A friend and I were making plans.  I became uncomfortable with some of his ideas.  In an email, he wrote _Nie musimy do nieczego zmierzać_.  Does that mean we don't have to make more plans or does it mean that he doesn't want our friendship to end?


----------



## wolfbm1

I think that "zmierzać" means here "starać się osiągnąć jakiś cel" or "dążyć do jakiegoś celu." 
So, you don't have to aim at at anything (niczego). 
It is a bit pessimistic, frustrated statement. Normally, people drive at some purpose.


----------



## NotNow

wolfbm1 said:


> So, you don't have to aim at at anything (niczego).

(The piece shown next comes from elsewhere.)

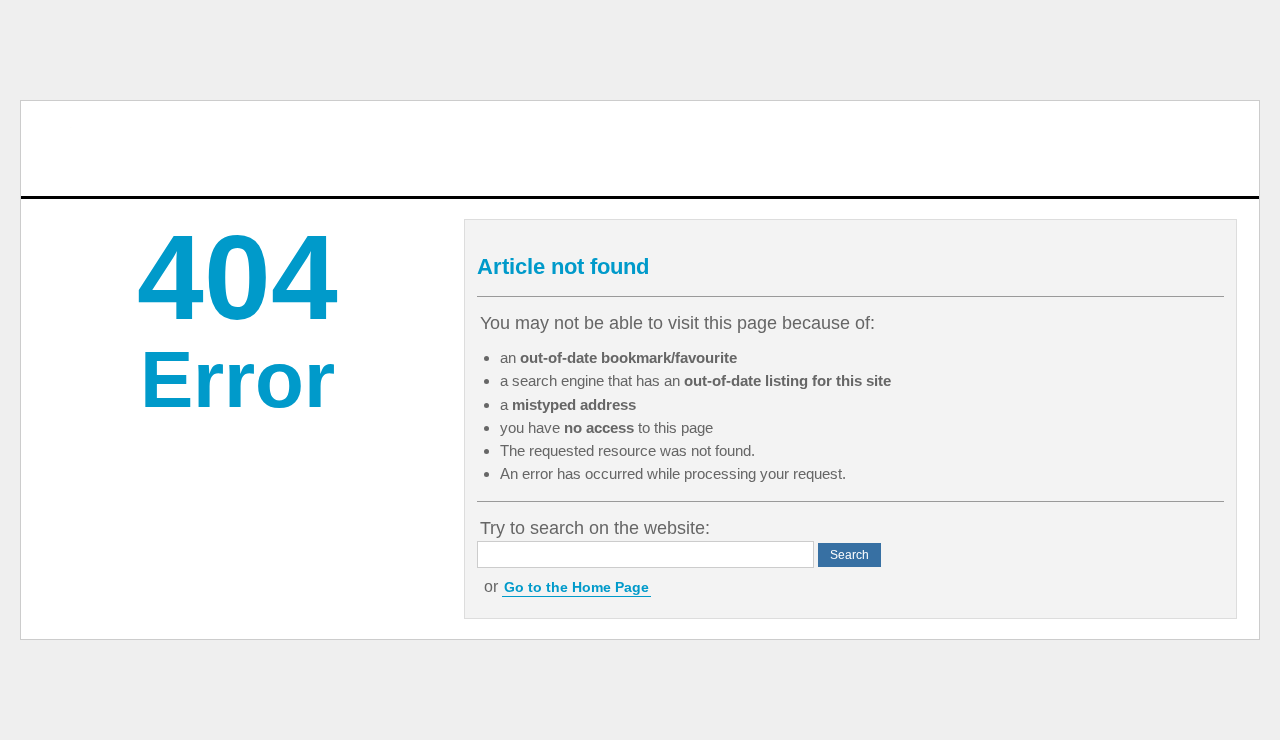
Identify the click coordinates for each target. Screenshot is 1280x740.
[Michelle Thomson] (102, 148)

That's how I interpreted it too, but then I thought otherwise because I didn't know that I was "aiming" at anything in the first place.  He may be frustrated because we can't seem to agree on a place or time to meet.


----------



## jasio

For me the statement is somewhat ambigous indeed without the proper context. 

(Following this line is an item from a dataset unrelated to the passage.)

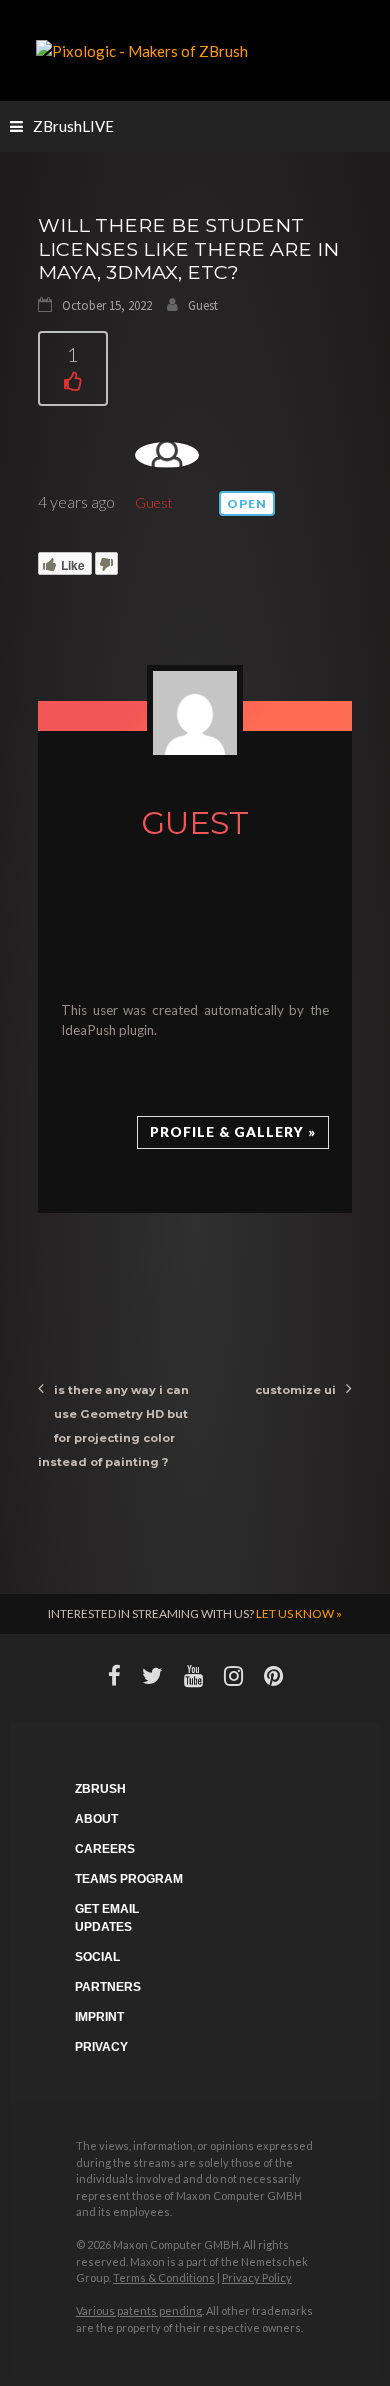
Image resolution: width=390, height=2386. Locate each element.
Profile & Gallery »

It may mean a philosophically pessimistic approach to life, as wolfbm1 suggested. But if you were quarreling, it may mean as well that he (or she  ) did not agree with your plans, aims or objectives, as he (or she) understood them. In particular, if your previous statements could have been understood as if you were aiming to and your frendship, threatning with it, suggesting it, or considering it as an option, it could have meant disagreement to this option as well. 

So the context is the king.


----------



## NotNow

We were vaguely talking about our relationship.  He wants to be closer; I am happy with things as they are.


----------



## jasio

NotNow said:


> We were vaguely talking about our relationship.  He wants to be closer; I am happy with things as they are.



In this case, I see another option, I didn't think of earlier: he may try to disarm your resistance. With the proportions due, something like 'I will be sleeping on a sofa'.

So many options in one, simple phrase. Shakespeare would be happy.


----------



## NotNow

jasio said:


> So many options in one, simple phrase. Shakespeare would be happy.



It makes me happy that native speakers find this sentence ambiguous.  Perhaps my Polish isn't as bad as I thought.


----------



## jasio

NotNow said:


> It makes me happy that native speakers find this sentence ambiguous.  Perhaps my Polish isn't as bad as I thought.





Use your Polish whenever you can, and it will keep improving. And ask here when in doubts.


----------